Montgomery, J. S.; Judson, M. E.; Bauer, R. M.; Benedek, M. J.; Hervey, C. E.; Foster, M. P.

Cre, a site-specific tyrosine DNA recombinase, enables targeted manipulation of genetic material without production of cytotoxic double-strand DNA breaks. Though widely deployed in biotechnology, an incomplete understanding of how Cre recognizes its cognate loxP target limits its broader application in human health. Cre has been proposed to recognize an inverted pair of recombinase binding elements (RBEs) at loxP sites using an indirect readout mechanism, inducing conformations that are disfavored at noncognate sites. Despite a high degree of specificity, structural studies have shown that Cre protomers make few direct base-specific contacts to each RBE, implicating noncontacted positions in recognition by tuning flexibility and enabling binding-coupled conformational changes. We designed a set of loxP half-site variants predicted to rigidify the DNA substrate and measured the thermodynamics of Cre binding by isothermal titration calorimetry.
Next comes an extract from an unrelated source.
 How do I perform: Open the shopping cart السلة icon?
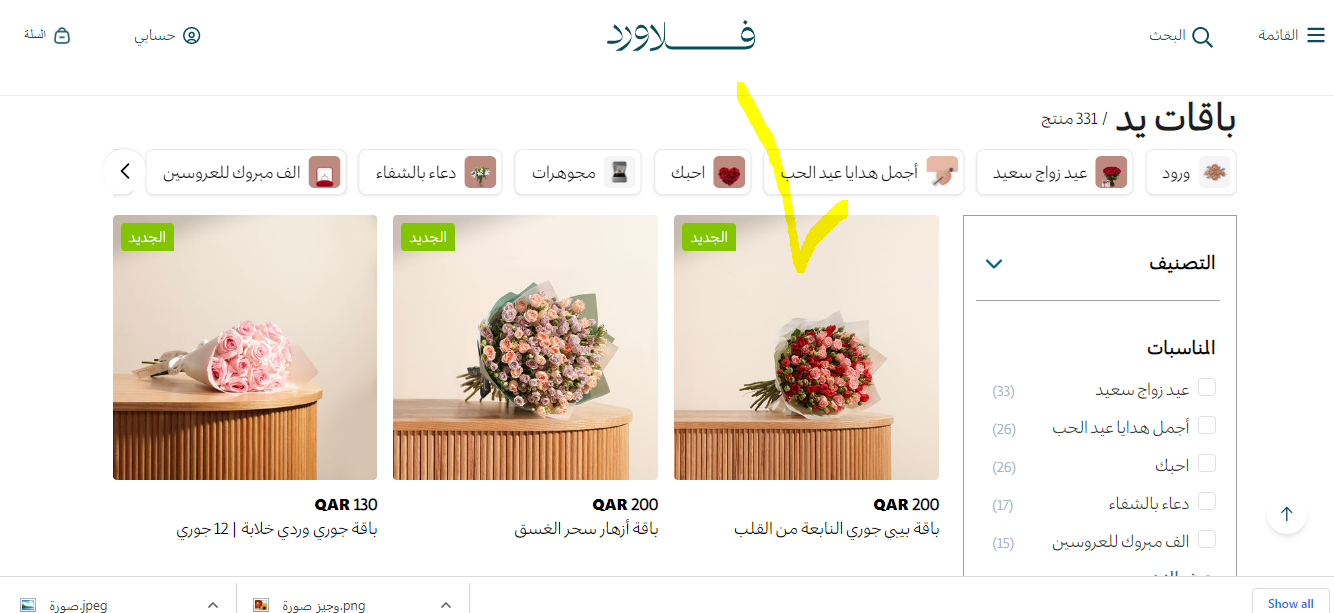tap(61, 36)
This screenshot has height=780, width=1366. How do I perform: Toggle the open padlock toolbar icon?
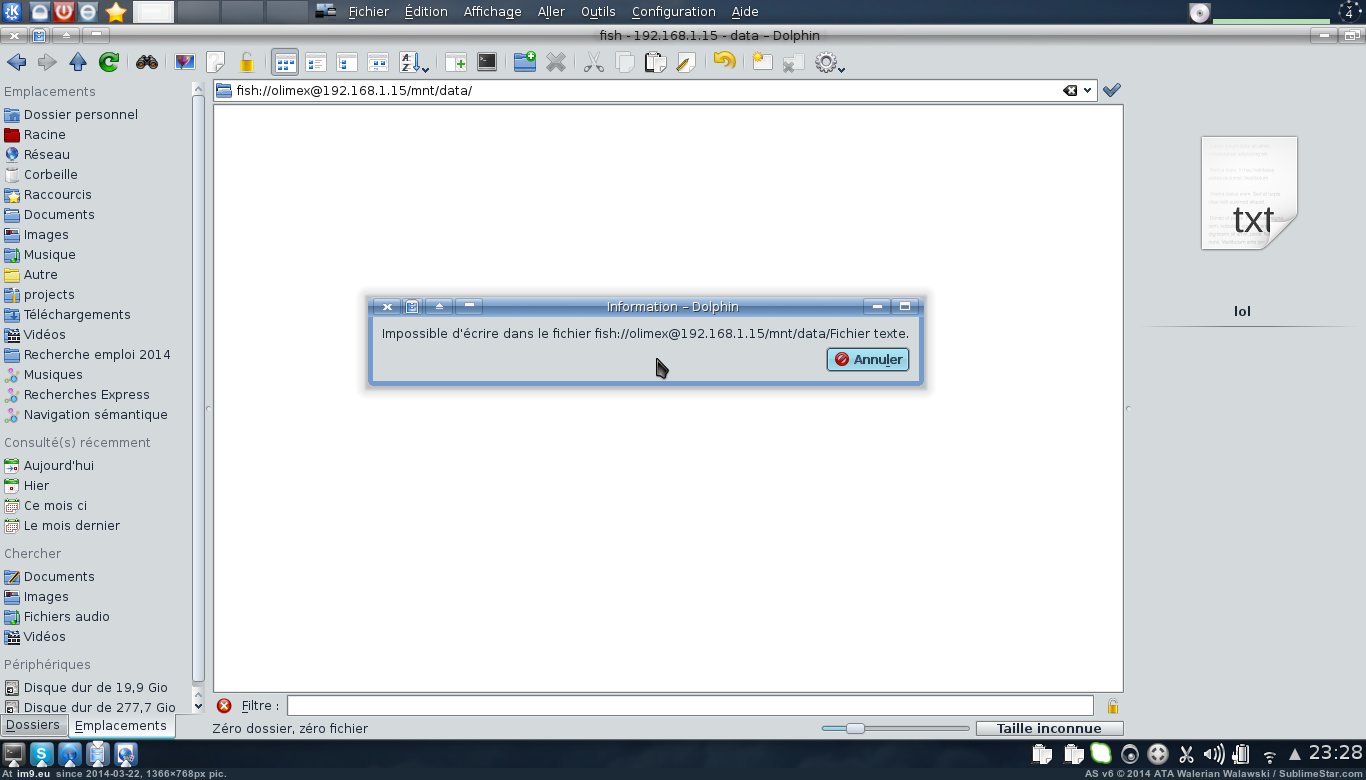[246, 63]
Thermodynamic signatures and NMR spectra reveal that unfavorable mutations at noncontacted positions in the RBE reduce binding- coupled conformational changes. Moreover, mass photometry of Cre binding to oligonucleotides containing two properly spaced RBEs revealed that non-contacted positions in the intervening 8-base pair spacer influence cooperative dimerization of two Cre protomers at loxP sites, and their synapsis to form catalytically active Cre4-loxP2 complexes. These results demonstrate that noncontacted positions contribute to specificity by encoding favorable DNA mechanics, offering new design principles for engineering Cre variants that target alternative DNA sequences.